In his carefully wrought addresses in the Midwest, Kissinger touched on a number of U.S. foreign policy issues, including those in the Middle East (see THE WORLD). Key points:
THE UNITED NATIONS. Criticizing "bloc voting" in the General Assembly by members of the Third World against the industrialized nations, Kissinger warned that the coerced countries were under no compulsion to submit. "To the contrary," he said, "they are given all too many incentives simply to depart the scene." Kissinger also cautioned the Arab nations and their allies among the underdeveloped countries against trying to expel Israel from the General Assembly this fall. Said he: "We fear for the integrity and survival of the General Assembly itself, and no less for that of the specialized agencies. Those who seek to manipulate U.S. membership by procedural abuse may well inherit an empty shell." Kissinger pointedly declared that "the American people are understandably tired of the inflammatory rhetoric against us."
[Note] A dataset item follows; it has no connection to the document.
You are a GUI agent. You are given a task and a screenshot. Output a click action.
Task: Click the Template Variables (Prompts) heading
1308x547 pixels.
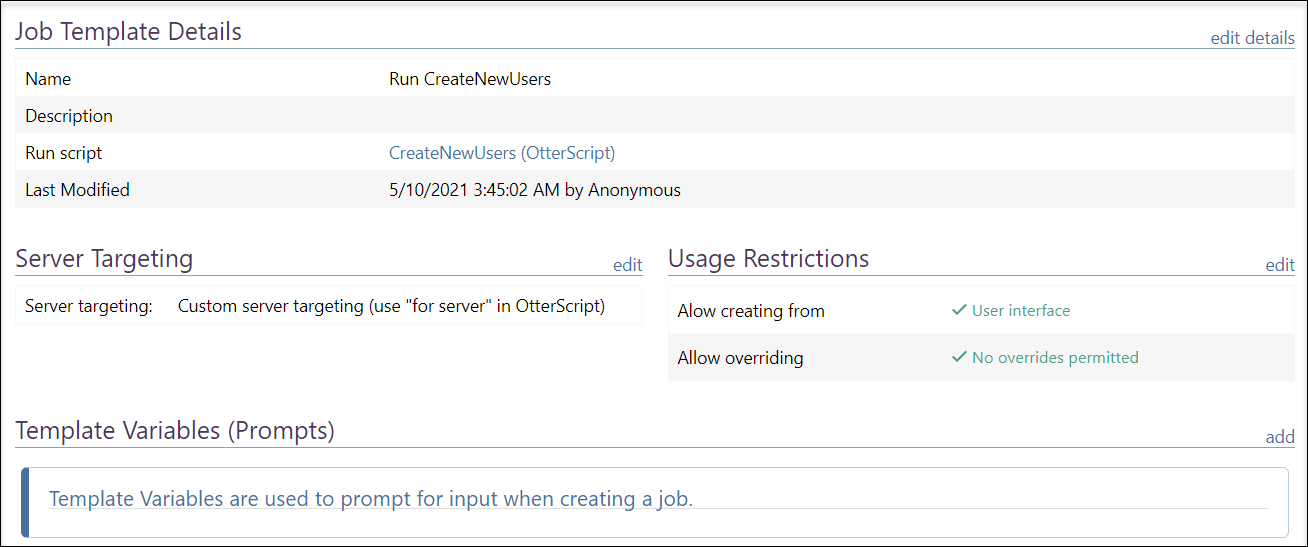pos(175,431)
WORLD ECONOMY. Kissinger frankly faced another issue with the underdeveloped nations: their claim that the U.S. has a moral obligation to help their economies grow. The Secretary pledged to make "concrete and constructive proposals" to aid them, but he declared that the Third World countries themselves have the main responsibility for curing their problems. In effect, Kissinger rejected the argument that poverty in the Third World is due primarily to the policies of industrial countries.
Said he: "Either societies create the conditions for saving and investment, for innovation and ingenuity, for enterprise and industry which ultimately lead to self-sustaining growth, or they do not. There is no magical short cut and no rhetorical substitute. And to claim otherwise suggests need for permanent dependence on others."